Le dispositif reste refermé sur lui-même, sans passerelles avec la question de l'exclusion générale du marché du travail : or, votre commission l'a déjà souligné, créer des activités nouvelles suppose de l'expérience. Il est dommage que le projet ne fasse pas appel à ceux qui ont cette expérience et qui, très souvent, pour une part d'entre eux, se trouvent exclus du marché du travail par les restructurations et les autres effets de la compétition économique. De plus, s'engager dans cette voie aurait permis de commencer à rationaliser et à réduire le nombre des dispositifs emplois dont l'empilement atteint aujourd'hui des proportions rédhibitoires. Cette simplification avait été annoncée, mais n'a pas été réalisée.

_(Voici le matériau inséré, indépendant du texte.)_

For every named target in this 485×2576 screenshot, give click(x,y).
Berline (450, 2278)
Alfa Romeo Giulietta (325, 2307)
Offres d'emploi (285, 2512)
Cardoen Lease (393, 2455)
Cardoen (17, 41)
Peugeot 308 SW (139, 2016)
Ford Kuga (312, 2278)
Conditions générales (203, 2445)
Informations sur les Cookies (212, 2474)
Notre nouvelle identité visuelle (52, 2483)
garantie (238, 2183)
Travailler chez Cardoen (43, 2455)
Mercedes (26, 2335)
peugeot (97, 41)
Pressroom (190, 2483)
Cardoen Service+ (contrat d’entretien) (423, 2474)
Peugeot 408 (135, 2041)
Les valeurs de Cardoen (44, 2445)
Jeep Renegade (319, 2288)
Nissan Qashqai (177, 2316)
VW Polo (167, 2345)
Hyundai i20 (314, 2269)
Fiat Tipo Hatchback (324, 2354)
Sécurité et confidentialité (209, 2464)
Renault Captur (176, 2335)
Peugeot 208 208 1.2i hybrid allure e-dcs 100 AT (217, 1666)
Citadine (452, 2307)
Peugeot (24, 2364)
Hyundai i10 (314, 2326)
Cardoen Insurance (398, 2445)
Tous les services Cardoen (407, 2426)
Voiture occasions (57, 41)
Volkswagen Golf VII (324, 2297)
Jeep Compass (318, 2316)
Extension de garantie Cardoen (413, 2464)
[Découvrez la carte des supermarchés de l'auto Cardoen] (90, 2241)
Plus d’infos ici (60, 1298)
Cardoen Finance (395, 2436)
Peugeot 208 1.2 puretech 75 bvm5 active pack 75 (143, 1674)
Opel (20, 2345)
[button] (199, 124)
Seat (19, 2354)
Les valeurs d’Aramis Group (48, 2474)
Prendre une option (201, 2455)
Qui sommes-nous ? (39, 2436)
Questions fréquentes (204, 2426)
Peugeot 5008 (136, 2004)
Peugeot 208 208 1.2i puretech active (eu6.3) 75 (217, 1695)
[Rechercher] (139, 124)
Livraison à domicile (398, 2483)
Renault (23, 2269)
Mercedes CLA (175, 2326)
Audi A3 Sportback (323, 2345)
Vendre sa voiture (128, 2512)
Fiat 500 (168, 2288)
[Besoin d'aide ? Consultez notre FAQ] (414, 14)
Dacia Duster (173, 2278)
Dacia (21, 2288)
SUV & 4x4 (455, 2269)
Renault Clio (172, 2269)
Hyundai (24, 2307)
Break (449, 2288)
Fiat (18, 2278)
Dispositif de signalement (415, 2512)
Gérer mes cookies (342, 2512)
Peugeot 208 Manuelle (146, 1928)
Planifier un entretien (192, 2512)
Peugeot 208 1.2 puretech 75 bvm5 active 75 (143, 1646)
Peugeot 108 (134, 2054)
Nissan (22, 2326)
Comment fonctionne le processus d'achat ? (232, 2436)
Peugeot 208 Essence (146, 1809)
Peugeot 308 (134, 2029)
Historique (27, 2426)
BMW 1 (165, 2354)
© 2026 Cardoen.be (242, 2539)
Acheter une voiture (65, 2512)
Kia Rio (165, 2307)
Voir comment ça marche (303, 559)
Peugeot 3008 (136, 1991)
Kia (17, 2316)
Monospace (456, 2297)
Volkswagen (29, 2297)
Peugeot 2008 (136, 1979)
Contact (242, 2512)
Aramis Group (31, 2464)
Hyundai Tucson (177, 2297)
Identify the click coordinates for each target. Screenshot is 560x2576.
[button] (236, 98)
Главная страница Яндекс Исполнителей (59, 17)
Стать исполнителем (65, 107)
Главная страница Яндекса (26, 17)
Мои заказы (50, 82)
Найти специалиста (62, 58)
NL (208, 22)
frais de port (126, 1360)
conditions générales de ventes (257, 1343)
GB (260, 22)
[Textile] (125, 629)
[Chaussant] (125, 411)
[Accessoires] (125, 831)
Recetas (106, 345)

Une grave menace sur les finances des collectivités locales

Enfin, et ce n'est pas le moindre des dangers de ce projet de loi, il fait peser une lourde menace sur les finances des collectivités locales, qui se verront imposer des choix qu'elles n'auraient pas faits spontanément, et sur les finances de l'Etat. Le coût pour l'Etat est peut-être supportable pendant les cinq ans prévus s'il est financé par des économies. Mais pour les collectivités locales qui, au bout des cinq ans subiront une pression sociale considérable pour maintenir ces emplois, qu'en sera-t-il ? La sortie du dispositif est la grande inconnue. Comment être sûr que, dans quelques années, tout cela ne débouchera pas sur une pression fiscale accrue, avec tous les effets négatifs que l'on sait sur l'emploi ? De plus, dès maintenant, le projet de loi va entraîner une perte d'autonomie des collectivités territoriales qui, si elles avaient créé ce type d'emplois -et certaines l'ont déjà fait- l'auraient fait sur des bases beaucoup plus saines que celles retenues par le texte. Ces activités n'auraient été créées qu'après avoir été financées sur le long terme, après que les élus se seraient assurés de leur pérennité sur des bases solides, en collaboration avec d'autres partenaires ayant pris des engagements fermes.

*

L'Assemblée nationale semble avoir eu conscience de ces défauts. Les modifications apportées au texte en témoignent. Mais, freinée par la discipline majoritaire et la volonté de ne pas gêner le Gouvernement, elle n'a pas été, loin s'en faut, au bout de sa logique. Ainsi, elle a posé le principe d'une pérennisation, mais sans en préciser ni les modalités ni les moyens, elle a parlé de formation, mais là encore sans en définir les moyens, elle a prévu l'intervention d'autres collectivités territoriales que les communes, mais de façon marginale, et surtout, elle n'a pas su éviter les risques de dérapage vers une fonction publique bis. En fait, beaucoup des amendements adoptés à l'Assemblée nationale sont des ajustements techniques, utiles certes, mais insuffisants pour corriger les défauts les plus criants du texte, comme celui par exemple de la concurrence déloyale faite au secteur privé ou celui du financement des emplois au-delà des 5 ans.